Reed Elsevier sells tech group back to founder
BRITAIN’S fastest growing technology company MVF yesterday announced that it has bought back Approved Index, the business that its founder sold to Reed Elsevier in 2008.
Titus Sharpe sold Approved Index to the FTSE 100 firm five years ago, before using the proceeds of the sale to found MVF, which uses technology to win customers for clients including British Gas, EDF and Nestle.
MVF was recently named the fastest growing technology company in the UK by The Sunday Times, with its sales up an average of 289 per cent every year for the past three years.
Last year MVF reported revenues of £13.9m, up from £257,000 in 2010 despite the challenges of the recession and technology staff shortages.
Yesterday Sharpe told City A.M. that Approved Index is now the perfect match for MVF.
“When you look at it as a standalone it’s a nice business and it generates a good profit. When you look at it combined with MVF… the combination of the two is very exciting for us as we can push traffic into that B2B marketplace.”
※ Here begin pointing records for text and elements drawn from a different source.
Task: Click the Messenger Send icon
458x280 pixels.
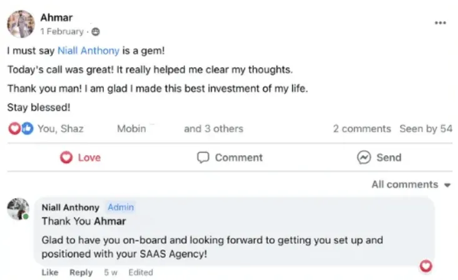Action: (364, 158)
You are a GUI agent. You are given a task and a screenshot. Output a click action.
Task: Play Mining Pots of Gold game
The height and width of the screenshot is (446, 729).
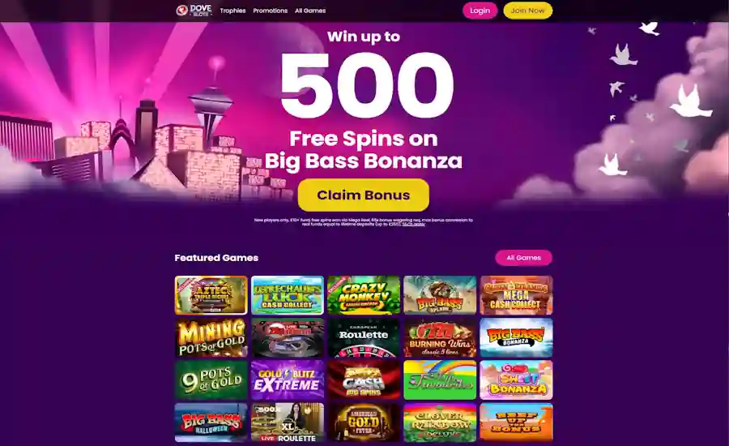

The businesses will initially be run separately, Sharpe said, though there will be some overlap between the two companies.
“Currently we’re running Approved Index independently, however we are putting more marketing expertise from MVF into the operation.”
While the figures around the selling and buying back of Approved Index remain confidential due to legal reasons, Reed Elsevier said on the sale: “Approved Index had a good track record of success as it operates in the fast moving marketing services sector.
“However, Reed Business Information’s increasing focus on paid content and online data services means they were are not able to give the business the priority and investment it deserved.”
PROFILE: TITUS SHARPE
TITUS Sharpe is the chief executive and co-founder of MVF, a business named as the fastest growing technology company in the UK. With a background in computer science and artificial intelligence, Sharpe launched his first internet startup in 1998 with HR software business PeopleQ – but after 18 months he sold the business to head back into the world of academia.
Sharpe started a PhD across Oxford University, UWE and the California Institute of Technology with a Fulbright Scholarship, but quit six weeks in.
Moving back into the startup world Sharpe started one of the earliest social networks, Oxbridge Life, in 1999. It had a membership of around 20,000 in Oxford and Cambridge. Pioneering features such as its use of groups, photo streams and real names were ahead of its time – coming four years before Facebook launched – but were not enough to keep the site afloat.
Sharpe co-founded Approved Index in 2004 and over three years built it into the UK’s largest B2B lead generation firm, before selling it to Reed Elsevier in 2008.
Using the proceeds Sharpe launched MVF in 2009 and grew it from strength to strength during difficult years of recession, eventually leading to yesterday’s buy back of Approved Index. When asked if he would ever return to academia, Sharpe replied, “I think I’m addicted to business now. I probably won’t ever finish my PhD now.”